Foundations of Music Education

Monday, February 23, 2009

Social Functions of Music

Although musicians and music educators are often aware of the aesthetic functions of music, attention should also be paid to social functions. The social functions of music span a wide variety of activities and contexts but are still clearly separated from artistic functions.

Sociologists offer many explanations for the social purposes of music. The anthropologist Allan Merriam lists ten: emotional expression, aesthetic enjoyment, entertainment, communication, symbolic representations, physical response, enforcing conformity to social norms, validation of social institutions and religious rituals, contribution to the continuity and stability of culture, and contribution to the integration of society (Abeles, Hoffer, & Klotman, 1995, pp. 123-124). Max Kaplan, a writer on music education and sociology, cites eight social functions: as a form of knowledge, collective possession, personal experience, therapy, moral and symbolic force, incidental commodity, symbolic indicators of change, and as a link with the past (p. 124). Music sociologist Paul Honigsheim names ceremonial, entertainment, accompaniment for work, use in the home, concerts, and oratorios as social functions of music (p. 124). And finally, psychologist E. Thayer Gaston identifies the need for aesthetic experience, the enhancement of religion, communication, emotional response, gratification, and the potency of music in the group situation (p. 124). Abeles et al. (1995) point out that in American society, music is often a “sonic background” for non-musical activities; this trend seems to have grown exponentially since the authors’ 1995 publication with the advent and extreme popularity of personal mp3 players in the early 21st century (p. 124). Although each of these theories presents itself differently, there is much overlap, allowing musicians and music educators to have a general grasp of the social functions of music.

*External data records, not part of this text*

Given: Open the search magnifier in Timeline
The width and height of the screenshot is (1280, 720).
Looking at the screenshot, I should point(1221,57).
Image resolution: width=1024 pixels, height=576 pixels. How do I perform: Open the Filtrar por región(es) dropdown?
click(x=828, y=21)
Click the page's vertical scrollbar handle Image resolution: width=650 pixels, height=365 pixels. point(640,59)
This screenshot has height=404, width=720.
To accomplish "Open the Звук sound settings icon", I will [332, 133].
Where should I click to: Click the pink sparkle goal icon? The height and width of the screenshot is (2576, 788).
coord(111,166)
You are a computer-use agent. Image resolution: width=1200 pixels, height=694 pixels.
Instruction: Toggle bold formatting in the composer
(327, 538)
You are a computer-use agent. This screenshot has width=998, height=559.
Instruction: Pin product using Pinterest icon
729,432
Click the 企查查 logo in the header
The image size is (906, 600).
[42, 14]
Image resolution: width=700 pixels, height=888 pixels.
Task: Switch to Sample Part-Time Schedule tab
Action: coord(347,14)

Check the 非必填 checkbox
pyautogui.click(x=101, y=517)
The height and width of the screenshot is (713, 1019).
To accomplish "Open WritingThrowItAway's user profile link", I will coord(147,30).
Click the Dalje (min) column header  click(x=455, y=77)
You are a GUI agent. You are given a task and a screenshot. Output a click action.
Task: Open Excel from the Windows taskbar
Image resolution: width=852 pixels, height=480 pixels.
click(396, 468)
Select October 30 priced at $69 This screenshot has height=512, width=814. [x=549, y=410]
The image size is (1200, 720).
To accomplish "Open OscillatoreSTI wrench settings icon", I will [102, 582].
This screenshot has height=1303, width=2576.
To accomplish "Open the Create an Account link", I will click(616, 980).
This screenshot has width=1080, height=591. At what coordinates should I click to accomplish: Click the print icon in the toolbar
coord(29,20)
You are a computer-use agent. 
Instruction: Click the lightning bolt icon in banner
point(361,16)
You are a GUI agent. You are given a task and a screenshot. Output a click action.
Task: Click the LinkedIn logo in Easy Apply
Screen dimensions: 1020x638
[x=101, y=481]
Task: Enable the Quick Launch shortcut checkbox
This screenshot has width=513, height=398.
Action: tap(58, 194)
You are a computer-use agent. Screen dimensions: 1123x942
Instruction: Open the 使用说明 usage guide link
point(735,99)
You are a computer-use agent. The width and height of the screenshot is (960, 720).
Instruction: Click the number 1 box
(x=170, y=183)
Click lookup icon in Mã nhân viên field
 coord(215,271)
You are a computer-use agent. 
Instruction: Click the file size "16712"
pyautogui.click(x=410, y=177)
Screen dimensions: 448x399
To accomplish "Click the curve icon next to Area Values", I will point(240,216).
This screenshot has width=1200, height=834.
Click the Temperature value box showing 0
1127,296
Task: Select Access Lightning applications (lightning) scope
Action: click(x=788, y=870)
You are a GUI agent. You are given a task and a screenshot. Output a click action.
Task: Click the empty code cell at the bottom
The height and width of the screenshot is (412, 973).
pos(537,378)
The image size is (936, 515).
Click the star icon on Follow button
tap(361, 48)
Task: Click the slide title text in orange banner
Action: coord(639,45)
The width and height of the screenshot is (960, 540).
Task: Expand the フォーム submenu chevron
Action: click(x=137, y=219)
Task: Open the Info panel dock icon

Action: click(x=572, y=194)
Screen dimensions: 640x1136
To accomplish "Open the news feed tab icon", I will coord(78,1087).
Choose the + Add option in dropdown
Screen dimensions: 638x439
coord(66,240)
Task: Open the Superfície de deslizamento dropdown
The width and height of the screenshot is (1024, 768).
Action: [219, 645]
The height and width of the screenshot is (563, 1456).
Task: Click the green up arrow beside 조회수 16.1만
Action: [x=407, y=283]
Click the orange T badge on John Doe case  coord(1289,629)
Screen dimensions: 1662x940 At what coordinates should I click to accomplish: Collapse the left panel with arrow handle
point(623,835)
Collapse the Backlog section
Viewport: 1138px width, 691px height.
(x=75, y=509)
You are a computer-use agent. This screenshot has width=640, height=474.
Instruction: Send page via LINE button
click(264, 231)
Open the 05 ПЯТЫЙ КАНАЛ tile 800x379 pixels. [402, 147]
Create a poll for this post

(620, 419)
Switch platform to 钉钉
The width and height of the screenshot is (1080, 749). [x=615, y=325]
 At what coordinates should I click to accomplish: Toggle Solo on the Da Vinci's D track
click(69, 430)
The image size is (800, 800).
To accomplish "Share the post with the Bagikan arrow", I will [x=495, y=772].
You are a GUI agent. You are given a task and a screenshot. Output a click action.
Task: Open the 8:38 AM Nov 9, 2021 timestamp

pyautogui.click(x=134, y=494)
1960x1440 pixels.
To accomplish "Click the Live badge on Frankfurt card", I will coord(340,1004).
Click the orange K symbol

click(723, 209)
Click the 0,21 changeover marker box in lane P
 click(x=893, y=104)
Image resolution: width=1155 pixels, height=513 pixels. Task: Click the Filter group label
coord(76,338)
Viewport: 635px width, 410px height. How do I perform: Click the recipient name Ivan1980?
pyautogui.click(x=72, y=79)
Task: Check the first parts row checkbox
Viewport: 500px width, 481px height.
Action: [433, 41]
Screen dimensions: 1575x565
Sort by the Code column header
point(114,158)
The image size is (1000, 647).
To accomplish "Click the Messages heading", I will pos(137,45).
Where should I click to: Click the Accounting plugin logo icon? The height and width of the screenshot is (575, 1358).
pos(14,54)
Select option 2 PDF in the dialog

The artistic, aesthetic functions of music differ from the social functions, despite mention by each theorist of the aesthetic purpose. According to Abeles et al. (1995), the aesthetic view of musical purpose is that “art music functions to meet a desire that human beings have to represent certain ideas in sound, or to symbolize states of feeling, or to transcend everyday life…. Any effects on the listener in terms of promoting actions or beliefs are largely incidental and irrelevant to the main purpose of the music” (p. 125). Clearly, this is a much more lofty and philosophical but much more narrow view of musical function, as sociologists, psychologists and social psychologists would be quick to point out.

It is important for music educators to bear in mind these social functions for several reasons. One, the social function of a piece of music should affect the way it is presented to students because of necessarily different pedagogical approaches. Two, students should recognize different social functions of music in order to adjust their listening approaches. Finally, nonmusical associations in music are relevant to understanding the musical context and therefore should be taught to students as well (Abeles et al., 1995).

Abeles, H. F., Hoffer, C. R., & Klotman, R. H. (1995). Foundations of music education (2nd ed.). Belmont, CA: Thomas Higher Education.